_Obiettivo del compito_
Sostituisci "Identify" con "Determine" nelle righe che iniziano da quella contenente "Image resolution: width=977" e terminano con quella contenente "The width and height of the screenshot is (805, 743).", riscrivendole per il resto senza modifiche.

-------- Dati

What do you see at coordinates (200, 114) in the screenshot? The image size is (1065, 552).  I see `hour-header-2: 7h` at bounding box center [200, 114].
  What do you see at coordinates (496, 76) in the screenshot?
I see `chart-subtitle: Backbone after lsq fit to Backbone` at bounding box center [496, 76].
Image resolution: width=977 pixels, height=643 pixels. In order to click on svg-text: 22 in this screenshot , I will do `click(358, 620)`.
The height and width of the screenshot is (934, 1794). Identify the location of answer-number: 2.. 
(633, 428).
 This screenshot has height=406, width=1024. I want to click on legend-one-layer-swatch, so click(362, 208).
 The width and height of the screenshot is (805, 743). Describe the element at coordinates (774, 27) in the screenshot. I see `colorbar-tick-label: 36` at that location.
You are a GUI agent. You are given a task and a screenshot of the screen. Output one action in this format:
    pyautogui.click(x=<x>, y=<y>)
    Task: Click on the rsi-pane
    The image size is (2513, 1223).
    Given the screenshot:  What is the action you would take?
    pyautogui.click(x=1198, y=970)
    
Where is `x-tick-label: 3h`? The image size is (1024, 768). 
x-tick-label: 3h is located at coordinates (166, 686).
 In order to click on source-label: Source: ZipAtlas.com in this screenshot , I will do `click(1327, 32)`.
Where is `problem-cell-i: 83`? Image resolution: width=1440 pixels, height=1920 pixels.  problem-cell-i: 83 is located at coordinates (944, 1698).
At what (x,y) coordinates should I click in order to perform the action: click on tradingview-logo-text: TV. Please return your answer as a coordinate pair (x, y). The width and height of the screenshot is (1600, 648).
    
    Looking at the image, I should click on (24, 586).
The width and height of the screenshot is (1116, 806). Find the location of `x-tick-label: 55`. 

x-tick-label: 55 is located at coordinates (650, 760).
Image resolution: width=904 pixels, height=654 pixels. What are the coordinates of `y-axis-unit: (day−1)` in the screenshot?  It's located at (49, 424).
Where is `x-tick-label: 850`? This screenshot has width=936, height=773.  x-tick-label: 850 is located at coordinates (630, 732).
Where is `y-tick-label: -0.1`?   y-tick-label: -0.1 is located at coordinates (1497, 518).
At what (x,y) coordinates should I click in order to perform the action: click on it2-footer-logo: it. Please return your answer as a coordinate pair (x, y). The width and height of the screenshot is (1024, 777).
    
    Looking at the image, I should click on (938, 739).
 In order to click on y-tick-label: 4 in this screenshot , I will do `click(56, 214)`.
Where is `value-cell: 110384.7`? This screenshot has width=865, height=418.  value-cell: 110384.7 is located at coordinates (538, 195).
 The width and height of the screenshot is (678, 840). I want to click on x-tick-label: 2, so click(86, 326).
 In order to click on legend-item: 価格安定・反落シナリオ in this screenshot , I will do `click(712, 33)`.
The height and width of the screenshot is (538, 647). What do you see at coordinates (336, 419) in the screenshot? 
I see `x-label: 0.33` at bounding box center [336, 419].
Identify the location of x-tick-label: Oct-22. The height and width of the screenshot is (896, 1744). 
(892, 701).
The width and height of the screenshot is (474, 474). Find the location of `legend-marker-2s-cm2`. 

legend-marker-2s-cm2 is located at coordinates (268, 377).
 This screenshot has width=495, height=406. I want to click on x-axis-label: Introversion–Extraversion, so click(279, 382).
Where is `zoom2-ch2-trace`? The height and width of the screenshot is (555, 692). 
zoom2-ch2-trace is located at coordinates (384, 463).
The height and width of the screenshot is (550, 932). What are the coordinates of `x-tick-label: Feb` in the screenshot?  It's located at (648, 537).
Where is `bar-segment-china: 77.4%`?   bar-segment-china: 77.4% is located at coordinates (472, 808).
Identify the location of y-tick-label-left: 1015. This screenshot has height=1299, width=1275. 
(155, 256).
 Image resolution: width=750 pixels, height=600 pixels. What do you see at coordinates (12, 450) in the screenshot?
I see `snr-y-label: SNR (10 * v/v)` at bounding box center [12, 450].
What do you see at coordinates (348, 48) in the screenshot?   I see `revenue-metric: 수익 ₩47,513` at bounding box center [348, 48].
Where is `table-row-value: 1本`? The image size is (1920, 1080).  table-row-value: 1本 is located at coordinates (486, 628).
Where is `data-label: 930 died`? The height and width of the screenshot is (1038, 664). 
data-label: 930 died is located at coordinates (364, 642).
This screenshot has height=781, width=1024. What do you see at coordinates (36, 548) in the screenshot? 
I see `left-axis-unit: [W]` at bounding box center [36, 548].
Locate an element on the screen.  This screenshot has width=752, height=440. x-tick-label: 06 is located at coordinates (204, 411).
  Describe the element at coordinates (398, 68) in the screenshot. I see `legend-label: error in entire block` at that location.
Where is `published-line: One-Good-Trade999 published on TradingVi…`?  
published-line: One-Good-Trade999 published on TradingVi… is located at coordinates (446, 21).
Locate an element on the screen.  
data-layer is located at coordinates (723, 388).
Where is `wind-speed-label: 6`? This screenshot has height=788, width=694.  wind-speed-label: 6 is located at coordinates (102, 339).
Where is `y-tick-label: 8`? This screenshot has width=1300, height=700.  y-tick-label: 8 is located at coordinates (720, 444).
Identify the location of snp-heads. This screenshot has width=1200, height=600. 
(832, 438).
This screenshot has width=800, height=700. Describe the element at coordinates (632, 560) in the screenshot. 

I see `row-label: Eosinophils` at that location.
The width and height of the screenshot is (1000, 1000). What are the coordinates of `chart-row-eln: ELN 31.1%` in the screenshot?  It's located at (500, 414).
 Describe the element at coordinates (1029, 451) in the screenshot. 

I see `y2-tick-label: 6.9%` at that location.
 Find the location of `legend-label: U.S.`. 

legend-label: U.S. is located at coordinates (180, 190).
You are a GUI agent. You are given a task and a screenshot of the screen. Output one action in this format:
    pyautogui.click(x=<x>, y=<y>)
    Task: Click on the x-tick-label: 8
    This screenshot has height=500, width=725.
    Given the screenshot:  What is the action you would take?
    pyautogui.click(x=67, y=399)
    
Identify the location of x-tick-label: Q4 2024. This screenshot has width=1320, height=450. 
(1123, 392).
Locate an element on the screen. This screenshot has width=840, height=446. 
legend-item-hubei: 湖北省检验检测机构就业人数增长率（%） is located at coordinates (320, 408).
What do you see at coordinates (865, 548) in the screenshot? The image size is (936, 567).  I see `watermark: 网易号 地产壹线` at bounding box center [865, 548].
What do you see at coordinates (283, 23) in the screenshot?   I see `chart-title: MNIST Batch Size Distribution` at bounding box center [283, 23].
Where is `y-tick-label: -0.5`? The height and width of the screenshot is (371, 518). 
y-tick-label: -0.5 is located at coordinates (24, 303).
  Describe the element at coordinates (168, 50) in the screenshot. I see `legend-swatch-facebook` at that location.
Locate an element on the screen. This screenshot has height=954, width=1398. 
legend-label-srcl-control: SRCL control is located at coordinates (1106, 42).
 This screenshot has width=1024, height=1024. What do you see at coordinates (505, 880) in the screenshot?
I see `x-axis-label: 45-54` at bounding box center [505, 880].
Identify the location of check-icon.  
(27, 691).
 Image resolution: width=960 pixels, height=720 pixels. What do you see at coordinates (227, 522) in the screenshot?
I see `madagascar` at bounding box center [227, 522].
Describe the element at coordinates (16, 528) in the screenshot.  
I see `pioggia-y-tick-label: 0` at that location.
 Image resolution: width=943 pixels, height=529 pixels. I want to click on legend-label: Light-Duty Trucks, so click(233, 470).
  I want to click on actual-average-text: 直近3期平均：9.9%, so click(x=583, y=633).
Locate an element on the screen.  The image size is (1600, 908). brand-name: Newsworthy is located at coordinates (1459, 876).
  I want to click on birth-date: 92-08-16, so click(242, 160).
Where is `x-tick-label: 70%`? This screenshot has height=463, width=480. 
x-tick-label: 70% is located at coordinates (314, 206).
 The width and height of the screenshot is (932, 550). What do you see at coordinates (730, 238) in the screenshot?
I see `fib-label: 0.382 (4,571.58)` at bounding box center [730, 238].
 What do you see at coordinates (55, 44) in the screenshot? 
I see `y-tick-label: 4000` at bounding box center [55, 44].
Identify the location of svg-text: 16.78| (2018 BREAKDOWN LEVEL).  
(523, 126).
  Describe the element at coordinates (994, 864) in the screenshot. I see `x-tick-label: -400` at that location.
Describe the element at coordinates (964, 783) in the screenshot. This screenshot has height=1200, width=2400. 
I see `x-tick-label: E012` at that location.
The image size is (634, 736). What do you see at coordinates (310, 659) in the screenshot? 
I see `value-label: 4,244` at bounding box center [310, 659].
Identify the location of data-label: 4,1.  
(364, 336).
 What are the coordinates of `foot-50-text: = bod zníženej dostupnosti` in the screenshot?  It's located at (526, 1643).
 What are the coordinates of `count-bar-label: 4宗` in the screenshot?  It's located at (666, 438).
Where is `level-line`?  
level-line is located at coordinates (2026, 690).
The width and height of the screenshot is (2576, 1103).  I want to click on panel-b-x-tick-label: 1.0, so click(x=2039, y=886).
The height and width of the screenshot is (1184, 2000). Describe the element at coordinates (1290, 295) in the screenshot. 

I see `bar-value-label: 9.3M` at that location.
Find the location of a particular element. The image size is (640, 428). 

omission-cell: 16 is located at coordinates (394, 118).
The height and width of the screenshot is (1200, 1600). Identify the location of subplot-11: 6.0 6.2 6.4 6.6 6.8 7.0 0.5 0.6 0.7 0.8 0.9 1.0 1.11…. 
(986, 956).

----------------

_Soluzione svolta_
Image resolution: width=977 pixels, height=643 pixels. In order to click on svg-text: 22 in this screenshot , I will do `click(358, 620)`.
The height and width of the screenshot is (934, 1794). Determine the location of answer-number: 2.. 
(633, 428).
 This screenshot has height=406, width=1024. I want to click on legend-one-layer-swatch, so click(362, 208).
 The width and height of the screenshot is (805, 743). Describe the element at coordinates (774, 27) in the screenshot. I see `colorbar-tick-label: 36` at that location.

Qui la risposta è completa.